Hinterland property prices are booming as the Sunshine Coast undergoes a real estate revival.
A host of inland localities were among the nation’s top growth suburbs from June to August.
Mapleton, Glenview, Mooloolah Valley, Palmview and Witta were just some of the hot spots, according to property experts CoreLogic.
The former’s median value jumped 8.9 per cent to $904,653.
CoreLogic executive research director Tim Lawless believed prospective buyers were lining up for hinterland real estate, which is cheaper than on the coast, but there wasn’t enough to go around, which pushed up prices.
“This area is showing extremely low levels of advertised supply, with listings 17 per cent lower than at the same time a year ago and 40 per cent below the decade average,” he said.

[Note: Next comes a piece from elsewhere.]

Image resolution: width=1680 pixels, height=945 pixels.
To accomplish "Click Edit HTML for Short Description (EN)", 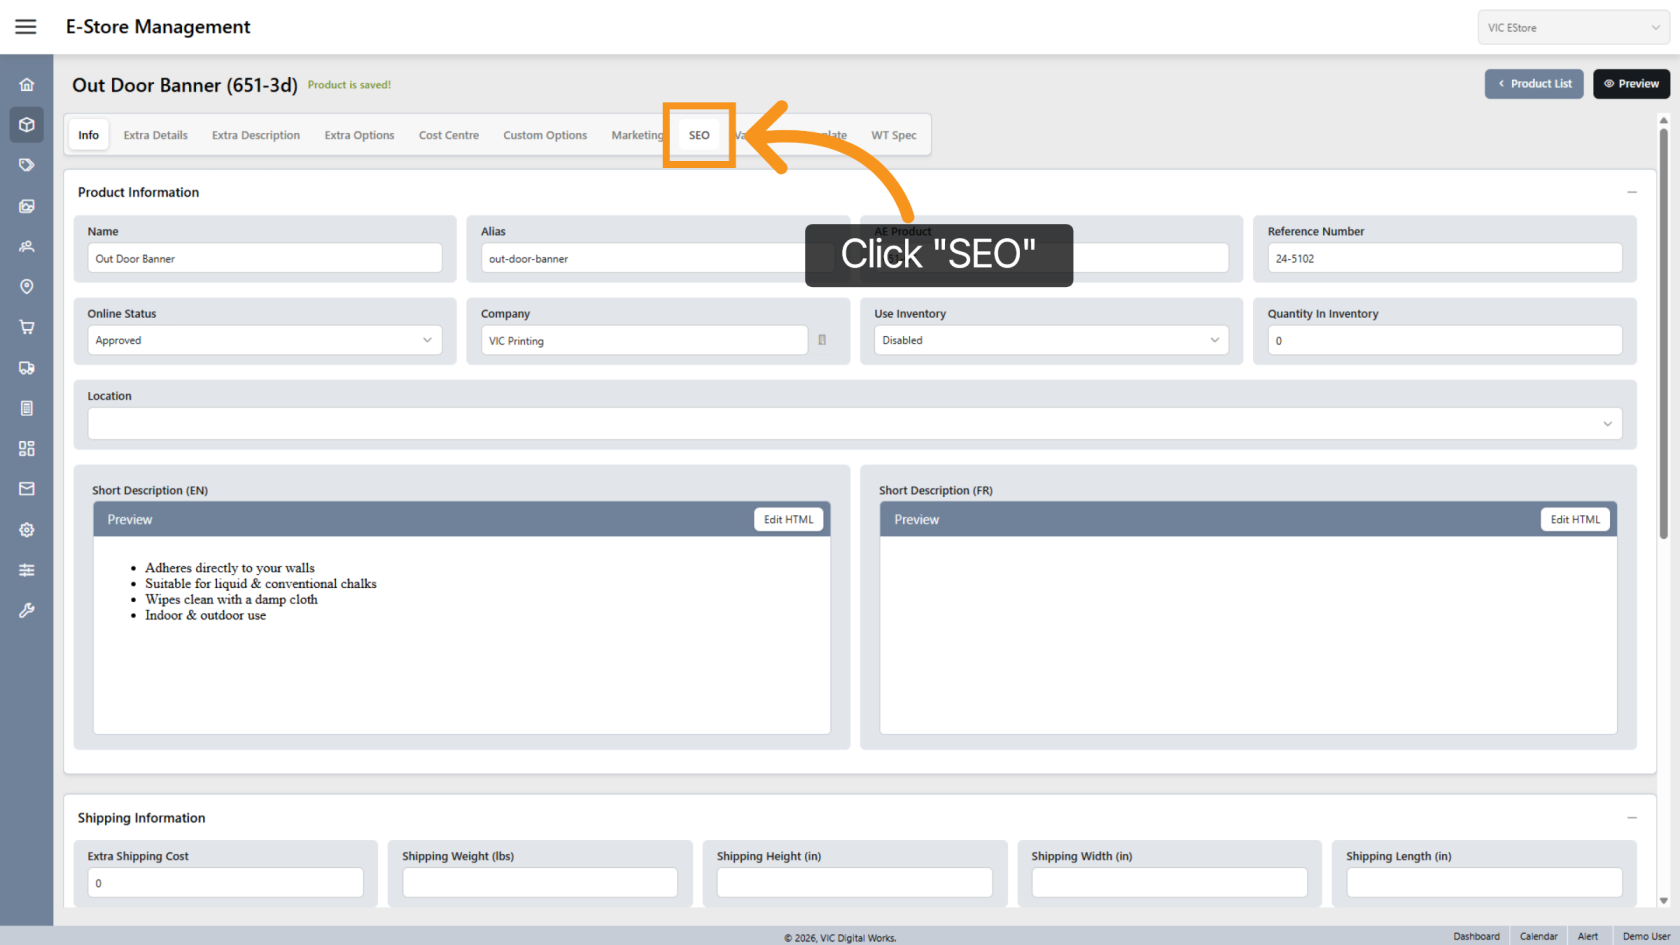I will 788,520.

“The strength in the market looks to be a case of demand outweighing supply.”
The suburbs leading the hinterland property boom are:
- Mapleton: fourth strongest growth location in Australia, median value $905,000, three-month increase of 8.9 per cent;
- Glenview: 12th, $1.205m, 8.1 per cent;
- Mooloolah Valley: 17th, $1m, 7.3 per cent;
- Palmview: 18th, $837,000, 7.1 per cent;
- Witta: 20th, $1.02m, 6.9 per cent;
- Glass House Mountains: 22nd, $895,000, 6.7 per cent;
- Rosemount: 27th, $1.17m, 6.5 per cent;
- Montville: 45th, $962,000, 5.6 per cent; and
- Forest Glen: 69th, $966,000, 5.1 per cent.
Property prices on the Sunshine Coast, in general, have experienced an upward swing.
The region was ranked sixth, among 108 in Australia, for value growth during the past three months, with a gain of 1.6 per cent.
“The region has been recording a consistent rise in values over the past six months, since bottoming out in February,” Mr Lawless said.
“Sunshine Coast housing values are up 4.1 per cent since finding a floor but remain 9.6 per cent below the record high set in May last year.”
Mr Lawless said the region’s recent property surge was also due to high demand, fuelled by newcomers to the region, outstripping supply.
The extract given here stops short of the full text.